= Diesel locomotives of Ireland =

Although prototype diesel locomotives ran in Britain before World War II, the railways of both the Republic and Northern Ireland changed over much more rapidly from steam to diesel traction than those in Britain, due to the island's limited coal reserves and (in the Republic) an ageing steam locomotive fleet.

Northern Ireland operated several diesel shunters as early as the 1930s.
CIÉ's first diesels consisted of five shunters built by CIÉ in 1947/48.
The initial two diesel mainline locomotives were also built in Inchicore, in 1950/51, and fitted with Sulzer engines and MV traction equipment. This was followed in the mid-1950s with a large order from Britain fitted with Crossley engines, with notably poor results. From the early 1960s, locomotives with more reliable engines from General Motors Electro-Motive Division were adopted. In the late 1960s the Crossley engines were replaced by EMD 645 units in a major re-enginging programme. Since the early 1960s all new locomotives on the two Irish rail systems have been purchased from EMD, with the exception of three from Hunslet Engine Company of Leeds, England, for NIR in 1970.

==Ireland==

===Mass dieselisation===
In 1948, CIÉ commissioned a report from Sir James Milne (General Manager of the British Great Western Railway) on the problems of upgrading its rail services. Despite his recommendation to continue with steam traction, CIÉ decided to push for the complete dieselisation of its railway system, expecting substantial economies of scale.

The first of the two mainline diesel locomotives built by CIÉ at Inchicore Works, each with a Sulzer engine built by Vickers Armstrong, Class 113, entered service in April 1950, following completion of trials.

Subsequently, CIÉ placed one of the largest orders of its time, for 94 locomotives (60 Metro-Vick Class 001, or A Class, and 34 201 Class, or C Class locomotives) with a consortium of four British companies:
- Diesel engines from Crossley.
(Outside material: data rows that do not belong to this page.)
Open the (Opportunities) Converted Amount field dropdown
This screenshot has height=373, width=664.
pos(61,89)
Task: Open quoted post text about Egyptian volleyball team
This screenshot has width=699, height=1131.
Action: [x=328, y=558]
The engine used in the A Class was the Crossley HST V8 of 1,200 horsepower (895 KW), relatively untested for railway use although the same engine was used in the 48 Western Australian Government Railways X and XA class locomotives built by Metropolitan Vickers in 1954-6 and the small build of 20 Type 2 Co-Bo locomotives for British Railways (later British Rail Class 28) of 1958–9
- Mechanicals from Metropolitan Cammell
- Electrical components from both the English Steel Corp. and the Metropolitan-Vickers Electrical Co.

Delivered to Inchicore Works between 1955 and 1958, the Class 001 was to become the mainstay of mainline passenger and freight services on the network for the next forty years. Parts were also ordered for a further 19 locos to be built at Inchicore Works.
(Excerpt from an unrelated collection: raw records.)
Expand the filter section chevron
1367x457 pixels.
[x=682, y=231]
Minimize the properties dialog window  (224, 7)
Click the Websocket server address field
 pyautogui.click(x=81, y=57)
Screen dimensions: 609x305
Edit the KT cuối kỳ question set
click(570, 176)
From the outset, the two-stroke Crossley engines proved under-powered and unreliable. The 001s were not capable of reliably handling mainline work, while the Class 201, no longer required on branch line work due to Todd Andrews's large scale closures, were unsuited to mainline work because of their low power (c.600 hp).
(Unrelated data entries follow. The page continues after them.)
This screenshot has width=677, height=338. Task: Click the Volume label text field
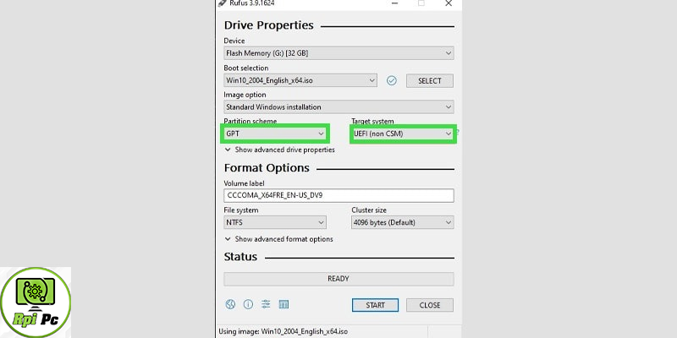(x=339, y=195)
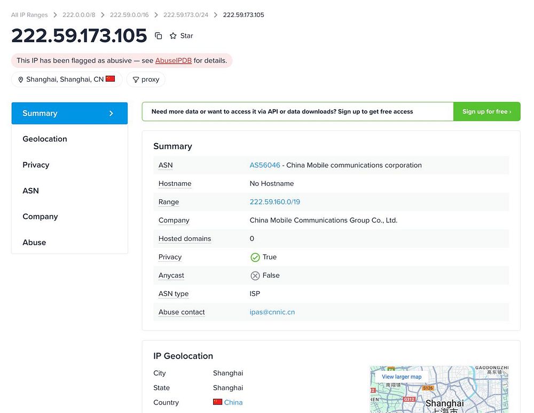The image size is (534, 413).
Task: Go to 222.59.0.0/16 breadcrumb
Action: (129, 15)
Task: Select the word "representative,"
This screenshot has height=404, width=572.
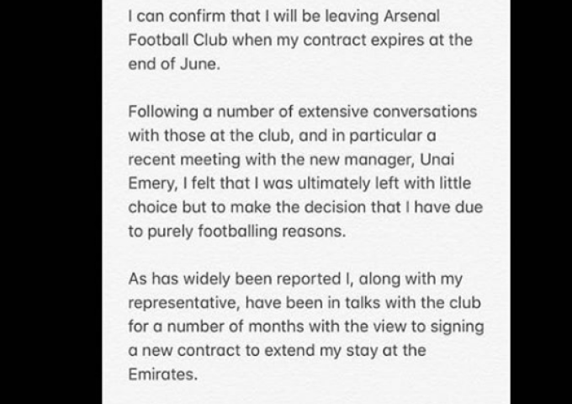Action: [x=184, y=303]
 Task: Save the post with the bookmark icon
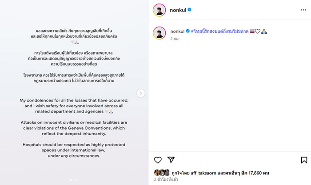[304, 160]
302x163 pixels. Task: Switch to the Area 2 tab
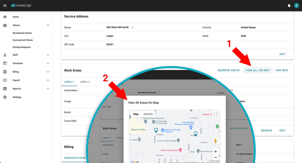[85, 82]
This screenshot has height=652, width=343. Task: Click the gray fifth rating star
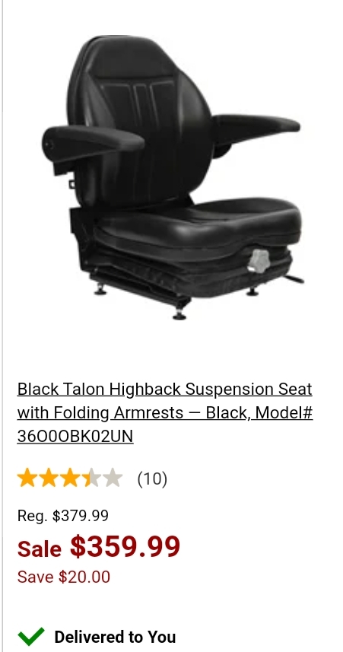point(113,479)
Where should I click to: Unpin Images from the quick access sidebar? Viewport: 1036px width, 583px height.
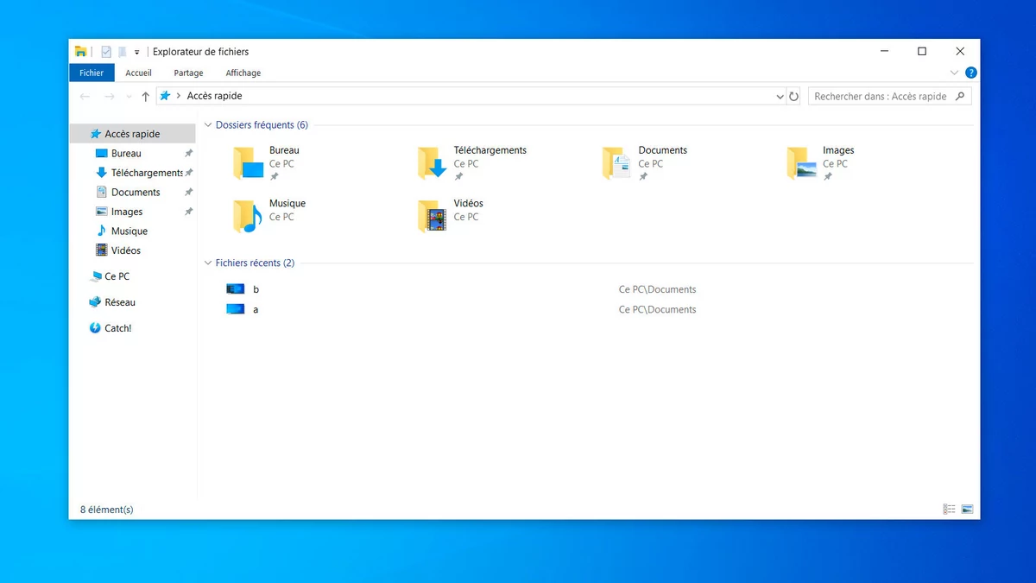coord(187,212)
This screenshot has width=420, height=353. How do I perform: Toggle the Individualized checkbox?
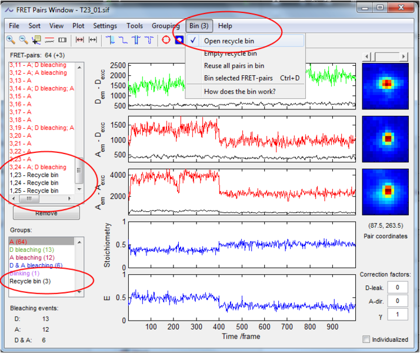(367, 339)
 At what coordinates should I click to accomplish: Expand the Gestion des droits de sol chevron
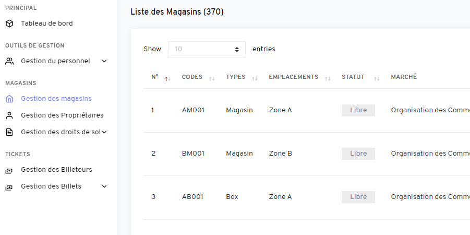tap(104, 132)
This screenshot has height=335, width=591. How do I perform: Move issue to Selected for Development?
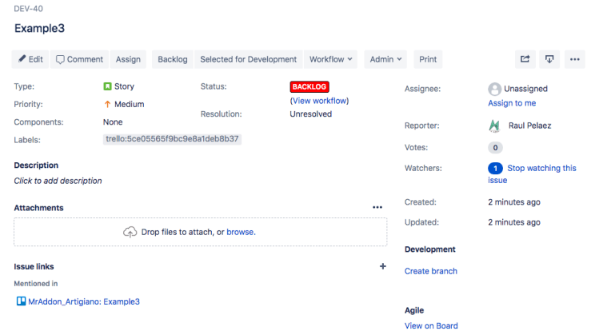(248, 59)
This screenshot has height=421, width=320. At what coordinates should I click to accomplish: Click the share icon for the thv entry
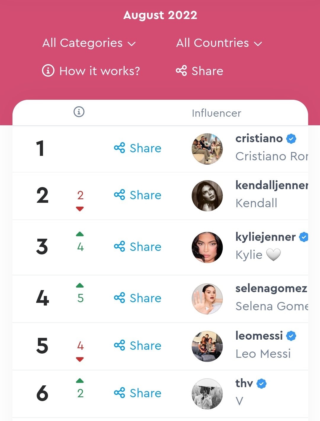(119, 393)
===The General Motors influence===
From the early 60s, CIÉ looked to GM, with their history of reliability. 15 121 Class were purchased in 1961. These were modified shunting locos ("switchers") and proved an instant success. One drawback was the single cab construction requiring the loco to be turned at the end of each journey as the drivers refused to operate them "long hood" forward. They were modified in the mid-1970s for multiple unit operation and operated in consist, "long hood" to "long hood", with their cabs at each end. 37 141 Class, delivered in 1962, were fitted with two cabs to overcome this problem. The delivery of these engines brought an end to regular steam working in April 1963. A third batch of GM locomotives (181 Class) were delivered in 1966, which were essentially 141s with more powerful engines.

Having experienced GM's reliability, CIÉ decided in 1964 to fit higher-powered engines in both Class 001 and Class 201 locos. However, GM would only sell complete engine / generator assemblies and would not provide engines on their own. They finally agreed in 1967 to supply engines to enable re-engining of the Class 001. This was the first time that GM supplied engines for such purposes. The trials were a total success and over the next four years, all 94 Metrovicks were fitted with replacement EMD 645 engines.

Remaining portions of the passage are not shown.